ストリートが基本というコンセプトを体現したハイレベルチューン!

本格的なホンダ車チューンに取り組むのは、ハイブリッドスポーツCR-Z以来、実に15年ぶり。カンサイサービスと聞いてホンダのイメージがすぐに結びつく人は少ないかもしれない。だがFL5シビックタイプRに関しては、時間をかけてじっくりと作り込み、昨年に続いて今年も東京オートサロンにデモカーを出展してきた。

「2.0LのVTECターボを積んで、人が乗れて荷物も積めて、快適に移動できる4ドア。それでいて踏めば速い。ノーマルでも完成度は高いけど、チューニングベースとしてのポテンシャルは相当ある。そこを引き出してやれば、もっとおもろいクルマになるやろ」。

そう語る向井代表の言葉通り、このFL5は“ストリートが基本”という同社の哲学を体現した一台だ。

K20Cエンジンは吸排気系を最適化した上で、HKS製GT4845タービンをセット。制御はカンサイスポーツECUが担い、現状で最高出力453ps、最大トルク61.5kgmを発揮する。

2025年仕様からの変更点は、油温およびそれに連動する水温対策として、HKSのSタイプオイルクーラーキットを追加した点だ。「K20Cは油温が上がると水温も引っ張られる。だから、まず油温を抑えることが重要なんよ」。そのため、450psオーバーながらラジエターは純正のままとしている。

排気系はアペックスGTスペックフロントパイプ、トラスト製スポーツキャタライザー、HKSリーガマックススポーツマフラーを組み合わせ、排気抵抗を低減しつつタービン性能を最大限に引き出す構成だ。

足回りには、ストリートからサーキットまで対応するHKSハイパーマックスRを投入。標準スプリングレートは前後14kg/mmで、今後予定される18インチホイール&タイヤとのマッチングを見据えた設定となっている。ブレーキはプロジェクトμのHC CS18パッドとジェイズレーシングのブレーキラインで強化した。

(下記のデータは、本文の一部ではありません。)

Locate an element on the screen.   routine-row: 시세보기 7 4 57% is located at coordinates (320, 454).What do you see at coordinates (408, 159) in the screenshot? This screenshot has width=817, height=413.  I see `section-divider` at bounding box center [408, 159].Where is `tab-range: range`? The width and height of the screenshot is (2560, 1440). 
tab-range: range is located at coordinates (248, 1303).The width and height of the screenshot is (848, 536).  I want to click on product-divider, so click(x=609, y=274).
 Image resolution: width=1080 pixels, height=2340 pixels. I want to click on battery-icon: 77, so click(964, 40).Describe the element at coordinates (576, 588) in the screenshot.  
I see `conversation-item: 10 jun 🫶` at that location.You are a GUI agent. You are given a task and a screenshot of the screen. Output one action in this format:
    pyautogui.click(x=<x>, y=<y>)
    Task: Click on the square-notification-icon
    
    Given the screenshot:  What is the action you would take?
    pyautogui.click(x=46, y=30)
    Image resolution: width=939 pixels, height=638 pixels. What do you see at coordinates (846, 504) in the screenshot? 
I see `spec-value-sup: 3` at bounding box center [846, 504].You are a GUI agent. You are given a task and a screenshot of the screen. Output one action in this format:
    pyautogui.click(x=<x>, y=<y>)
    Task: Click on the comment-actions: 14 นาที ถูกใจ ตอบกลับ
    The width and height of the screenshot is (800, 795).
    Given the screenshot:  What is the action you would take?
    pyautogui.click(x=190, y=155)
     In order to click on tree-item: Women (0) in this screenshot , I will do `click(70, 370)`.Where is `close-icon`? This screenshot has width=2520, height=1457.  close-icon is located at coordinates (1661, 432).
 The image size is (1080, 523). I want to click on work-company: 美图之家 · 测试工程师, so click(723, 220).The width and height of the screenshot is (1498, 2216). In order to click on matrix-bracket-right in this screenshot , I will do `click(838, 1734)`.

「今は標準スプリングで様子を見とる。サーキットでタイムを削るクルマやないし、ストリートでの快適性は絶対に外せへん。上げるとしても、せいぜい2kg/mmくらいやろな。そこは走り込みながら決めていくつもり」。

インテリアは基本ノーマルを維持し、ステアリングのみカンサイサービスオリジナルへ変更。これは向井さんが自身のBNR32用に製作したものがルーツで、バックスキン仕様のモモタイプと、レザー仕様のナルディタイプを用意。いずれも20本限定となる。

エクステリアでは、フロントリップスポイラー、カナード、サイドステップといったオリジナルカーボンパーツを追加。2025年仕様と比べて外観の変化は控えめだが、その分この一年は、快適性を犠牲にすることなく動力性能と運動性能を磨き上げる“中身重視”のブラッシュアップに注力してきたことが伝わってくる。

なお、カンサイサービスは東京オートサロン2026にこのFL5を含む5台を展示。すべてナンバー付き車両で、奈良のショップから幕張メッセまで往復1000km以上を自走したのも例年通りだ。

そこに表れているのは、「チューニングカーはストリートが基本」という創業以来変わらぬポリシー。長距離移動を難なくこなせる完成度こそが、その思想の何よりの証明と言えるだろう。全体のバランスを崩すことなく、確実に底上げする…それがカンサイサービス流の調律術だ。